Tras el nuevo encuentro entre ambos mandatarios, este martes en Pekín, el propio Xi ha situado a España y a China “en el lado correcto de la historia”, una expresión habitual en el discurso del presidente del Gobierno ante la acumulación de tensiones en el escenario geopolítico, y ha denunciado la “ley de la selva” que ambos achacan al inquilino de la Casa Blanca.
Sánchez, que ha salido muy satisfecho de su nuevo encuentro con Xi, así lo ha recalcado al término de la cita, en un mensaje que ha advertido que Trump no debe considerar ofensivo hacia su liderazgo político. “No debe de ofenderse nadie”, ha señalado. El mandatario español ha asegurado que ha trasladado al presidente del coloso asiático sus recetas para “avanzar hacia un nuevo orden multipolar mucho más estable”, con las reformas que propone para fortalecer el sistema multilateral ante los conflictos bélicos en Líbano, Gaza, Irán, el estrecho de Ormuz o Ucrania.
Y ha animado a Xi a “continuar contribuyendo de forma activa a reforzar ese sistema multilateral y que China, como la gran potencia que es, aumente sus esfuerzos para combatir la emergencia climática, contribuya a reducir la pobreza y que contribuya también, con su hacer diplomático, a resolver conflictos y guerras que asolan el mundo”.
El jefe del Ejecutivo ha defendido así que “respetar el derecho internacional y un orden internacional basado en reglas, donde no prospere la ley del más fuerte y por tanto la ley de la selva, es de puro sentido común”. Este, ha recalcado, es no solo el interés de España sino de toda la Unión Europea. “El sistema multilateral no está siendo respetado, hoy se está atropellando la legalidad internacional”, ha señalado, en referencia tanto a Donald Trump como a Beniamín Netanyahu y a Vladimir Putin.
Sánchez se ha referido también a las cumbres de líderes progresistas que se celebrarán el próximo viernes y sábado en Barcelona como alternativa al crecimiento de la ola reaccionaria de extrema derecha que denuncia. Y ha aprovechado para celebrar la derrota electoral de Viktor Orbán del pasado domingo. “El mensaje es bien claro”, ha resaltado. “El mensaje es que las olas se pueden parar, en Hungría lo hemos visto”, ha recalcado.

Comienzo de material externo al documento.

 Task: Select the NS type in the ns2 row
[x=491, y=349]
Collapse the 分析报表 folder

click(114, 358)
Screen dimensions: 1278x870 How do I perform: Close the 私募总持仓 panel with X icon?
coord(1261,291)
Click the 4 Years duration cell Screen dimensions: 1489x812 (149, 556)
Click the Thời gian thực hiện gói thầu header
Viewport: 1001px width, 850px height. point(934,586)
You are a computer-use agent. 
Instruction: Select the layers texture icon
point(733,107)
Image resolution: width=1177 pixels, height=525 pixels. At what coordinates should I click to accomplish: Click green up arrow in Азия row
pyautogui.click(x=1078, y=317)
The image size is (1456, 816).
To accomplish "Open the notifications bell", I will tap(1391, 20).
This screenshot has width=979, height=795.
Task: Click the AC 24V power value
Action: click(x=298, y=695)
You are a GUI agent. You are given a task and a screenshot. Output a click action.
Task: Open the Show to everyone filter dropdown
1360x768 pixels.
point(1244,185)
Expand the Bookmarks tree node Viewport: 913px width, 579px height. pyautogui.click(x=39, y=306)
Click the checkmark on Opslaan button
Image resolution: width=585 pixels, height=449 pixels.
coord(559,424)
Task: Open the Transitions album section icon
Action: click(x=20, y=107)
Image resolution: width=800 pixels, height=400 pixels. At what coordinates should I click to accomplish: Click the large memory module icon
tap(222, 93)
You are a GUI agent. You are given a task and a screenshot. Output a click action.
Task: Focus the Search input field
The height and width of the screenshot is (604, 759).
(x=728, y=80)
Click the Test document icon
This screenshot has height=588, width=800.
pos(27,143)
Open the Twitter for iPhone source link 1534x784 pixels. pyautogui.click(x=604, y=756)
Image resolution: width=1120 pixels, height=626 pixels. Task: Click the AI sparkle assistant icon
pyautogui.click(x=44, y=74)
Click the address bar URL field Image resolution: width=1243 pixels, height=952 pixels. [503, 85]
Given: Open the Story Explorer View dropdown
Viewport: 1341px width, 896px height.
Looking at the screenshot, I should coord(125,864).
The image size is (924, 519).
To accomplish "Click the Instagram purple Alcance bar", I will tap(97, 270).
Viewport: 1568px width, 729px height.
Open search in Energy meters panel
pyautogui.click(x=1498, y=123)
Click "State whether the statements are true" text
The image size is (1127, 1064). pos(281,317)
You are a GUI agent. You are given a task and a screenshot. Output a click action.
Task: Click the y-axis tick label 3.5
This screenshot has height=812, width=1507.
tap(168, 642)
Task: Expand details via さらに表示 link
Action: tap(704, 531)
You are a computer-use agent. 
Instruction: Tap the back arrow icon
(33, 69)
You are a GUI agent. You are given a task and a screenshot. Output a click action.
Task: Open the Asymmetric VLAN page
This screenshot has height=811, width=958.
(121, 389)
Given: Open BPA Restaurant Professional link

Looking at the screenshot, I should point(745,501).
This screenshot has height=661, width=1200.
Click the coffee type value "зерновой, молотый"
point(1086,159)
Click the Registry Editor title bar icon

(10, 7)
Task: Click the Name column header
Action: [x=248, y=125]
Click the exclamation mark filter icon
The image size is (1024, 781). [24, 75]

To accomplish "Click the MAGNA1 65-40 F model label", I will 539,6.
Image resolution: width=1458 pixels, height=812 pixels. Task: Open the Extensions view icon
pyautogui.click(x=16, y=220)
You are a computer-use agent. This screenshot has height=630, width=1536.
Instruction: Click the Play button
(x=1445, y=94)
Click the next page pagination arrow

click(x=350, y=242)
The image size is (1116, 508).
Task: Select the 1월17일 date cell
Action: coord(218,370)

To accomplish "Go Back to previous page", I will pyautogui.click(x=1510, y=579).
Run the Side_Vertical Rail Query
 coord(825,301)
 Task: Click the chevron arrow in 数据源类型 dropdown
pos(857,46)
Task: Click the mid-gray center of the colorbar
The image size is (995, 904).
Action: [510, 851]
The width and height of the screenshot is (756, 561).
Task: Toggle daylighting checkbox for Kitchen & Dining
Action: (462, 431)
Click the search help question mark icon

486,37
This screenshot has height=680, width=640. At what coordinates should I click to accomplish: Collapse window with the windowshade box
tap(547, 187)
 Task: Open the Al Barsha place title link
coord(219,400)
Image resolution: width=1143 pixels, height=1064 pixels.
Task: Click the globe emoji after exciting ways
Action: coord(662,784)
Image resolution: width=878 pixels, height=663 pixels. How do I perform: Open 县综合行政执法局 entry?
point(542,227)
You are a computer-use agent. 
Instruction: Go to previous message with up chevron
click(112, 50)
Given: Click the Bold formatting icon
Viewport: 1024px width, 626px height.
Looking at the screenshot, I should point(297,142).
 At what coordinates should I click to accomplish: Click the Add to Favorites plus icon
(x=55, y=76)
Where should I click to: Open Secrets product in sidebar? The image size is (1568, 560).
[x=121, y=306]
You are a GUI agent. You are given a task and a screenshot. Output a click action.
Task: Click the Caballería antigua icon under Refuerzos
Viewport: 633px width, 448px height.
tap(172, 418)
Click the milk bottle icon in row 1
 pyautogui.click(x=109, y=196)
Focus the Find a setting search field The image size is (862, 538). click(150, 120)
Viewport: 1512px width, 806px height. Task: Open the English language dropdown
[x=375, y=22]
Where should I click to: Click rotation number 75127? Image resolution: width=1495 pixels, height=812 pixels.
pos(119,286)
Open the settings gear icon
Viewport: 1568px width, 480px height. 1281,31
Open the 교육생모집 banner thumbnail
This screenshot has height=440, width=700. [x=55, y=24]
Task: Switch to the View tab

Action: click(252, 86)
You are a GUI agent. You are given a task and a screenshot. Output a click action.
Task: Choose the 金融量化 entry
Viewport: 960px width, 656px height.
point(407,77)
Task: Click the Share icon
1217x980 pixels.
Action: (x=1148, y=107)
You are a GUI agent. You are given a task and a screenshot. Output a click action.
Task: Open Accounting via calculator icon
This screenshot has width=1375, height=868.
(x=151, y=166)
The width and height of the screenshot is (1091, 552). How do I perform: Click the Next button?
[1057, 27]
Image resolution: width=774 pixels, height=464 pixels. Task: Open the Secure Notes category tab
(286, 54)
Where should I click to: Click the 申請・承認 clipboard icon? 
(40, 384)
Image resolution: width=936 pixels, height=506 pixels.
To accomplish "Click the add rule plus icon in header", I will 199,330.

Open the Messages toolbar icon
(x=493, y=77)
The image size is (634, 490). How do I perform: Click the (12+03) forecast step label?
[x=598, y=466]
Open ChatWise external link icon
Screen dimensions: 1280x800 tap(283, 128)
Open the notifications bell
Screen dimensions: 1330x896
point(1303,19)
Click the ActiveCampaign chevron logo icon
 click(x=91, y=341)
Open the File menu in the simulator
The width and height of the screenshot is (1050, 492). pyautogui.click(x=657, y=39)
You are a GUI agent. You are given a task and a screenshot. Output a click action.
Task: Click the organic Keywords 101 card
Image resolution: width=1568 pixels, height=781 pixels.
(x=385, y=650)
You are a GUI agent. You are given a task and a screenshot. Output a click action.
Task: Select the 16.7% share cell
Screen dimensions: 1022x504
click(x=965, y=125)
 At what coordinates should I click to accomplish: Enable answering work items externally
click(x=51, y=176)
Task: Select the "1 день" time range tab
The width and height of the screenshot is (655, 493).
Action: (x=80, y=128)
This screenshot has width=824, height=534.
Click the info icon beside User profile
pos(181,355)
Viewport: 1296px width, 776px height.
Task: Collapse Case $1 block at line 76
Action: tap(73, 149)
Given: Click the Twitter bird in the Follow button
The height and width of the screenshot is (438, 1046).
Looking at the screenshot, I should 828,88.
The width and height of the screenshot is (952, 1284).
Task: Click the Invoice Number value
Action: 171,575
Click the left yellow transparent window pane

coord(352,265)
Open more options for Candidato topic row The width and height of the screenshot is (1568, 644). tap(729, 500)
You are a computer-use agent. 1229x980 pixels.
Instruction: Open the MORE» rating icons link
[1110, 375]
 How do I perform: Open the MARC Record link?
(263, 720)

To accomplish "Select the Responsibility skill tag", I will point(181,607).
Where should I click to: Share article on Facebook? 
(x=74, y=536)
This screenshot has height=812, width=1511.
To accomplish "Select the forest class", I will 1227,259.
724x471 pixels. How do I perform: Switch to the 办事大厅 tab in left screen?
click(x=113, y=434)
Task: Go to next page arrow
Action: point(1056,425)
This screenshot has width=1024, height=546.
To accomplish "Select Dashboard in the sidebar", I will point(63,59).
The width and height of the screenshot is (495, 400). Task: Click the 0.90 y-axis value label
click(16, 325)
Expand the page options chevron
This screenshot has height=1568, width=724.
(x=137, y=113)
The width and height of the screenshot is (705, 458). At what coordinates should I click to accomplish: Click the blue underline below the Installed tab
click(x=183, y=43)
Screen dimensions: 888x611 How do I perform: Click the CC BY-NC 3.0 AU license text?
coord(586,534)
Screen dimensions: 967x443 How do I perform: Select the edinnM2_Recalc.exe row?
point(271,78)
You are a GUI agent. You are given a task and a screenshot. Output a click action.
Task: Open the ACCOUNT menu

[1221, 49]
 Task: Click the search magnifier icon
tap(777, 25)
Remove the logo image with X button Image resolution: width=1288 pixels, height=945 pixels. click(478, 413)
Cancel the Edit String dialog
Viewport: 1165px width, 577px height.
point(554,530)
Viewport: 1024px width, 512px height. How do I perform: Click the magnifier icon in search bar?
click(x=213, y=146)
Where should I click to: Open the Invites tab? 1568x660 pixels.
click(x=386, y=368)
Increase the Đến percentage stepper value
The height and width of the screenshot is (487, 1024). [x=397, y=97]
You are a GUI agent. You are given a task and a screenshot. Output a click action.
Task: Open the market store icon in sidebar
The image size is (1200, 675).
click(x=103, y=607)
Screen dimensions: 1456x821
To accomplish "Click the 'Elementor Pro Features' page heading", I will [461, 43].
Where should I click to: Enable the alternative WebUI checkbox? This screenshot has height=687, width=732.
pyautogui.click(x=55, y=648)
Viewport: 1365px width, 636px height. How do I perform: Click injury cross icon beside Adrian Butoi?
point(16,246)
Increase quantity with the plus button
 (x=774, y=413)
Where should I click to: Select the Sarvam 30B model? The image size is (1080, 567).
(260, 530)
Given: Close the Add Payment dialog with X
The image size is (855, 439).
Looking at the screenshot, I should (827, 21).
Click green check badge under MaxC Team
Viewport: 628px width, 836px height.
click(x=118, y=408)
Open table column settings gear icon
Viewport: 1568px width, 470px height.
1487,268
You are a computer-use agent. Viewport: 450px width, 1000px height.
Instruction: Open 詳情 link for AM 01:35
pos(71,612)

“Ha habido dos victorias. La victoria europea y la victoria de la democracia”, ha asegurado Sánchez, ya que Orbán era el gran aliado de Trump y de Putin en la UE. “Es importante que los gobiernos y los partidos progresistas nos unamos para trasladar a la ciudadanía, sobre todo en España, que pertenecemos a algo que va más allá de la política doméstica y de nuestras fronteras, y es tener una mirada positiva, humanista, de avance y compromiso frente a aquellos que hacen de la reacción, el odio, la fragmentación y la polarización su forma de entender y de practicar la política”.
“Yo estoy muy contento con las elecciones en Hungría”, ha reconocido el jefe del Ejecutivo.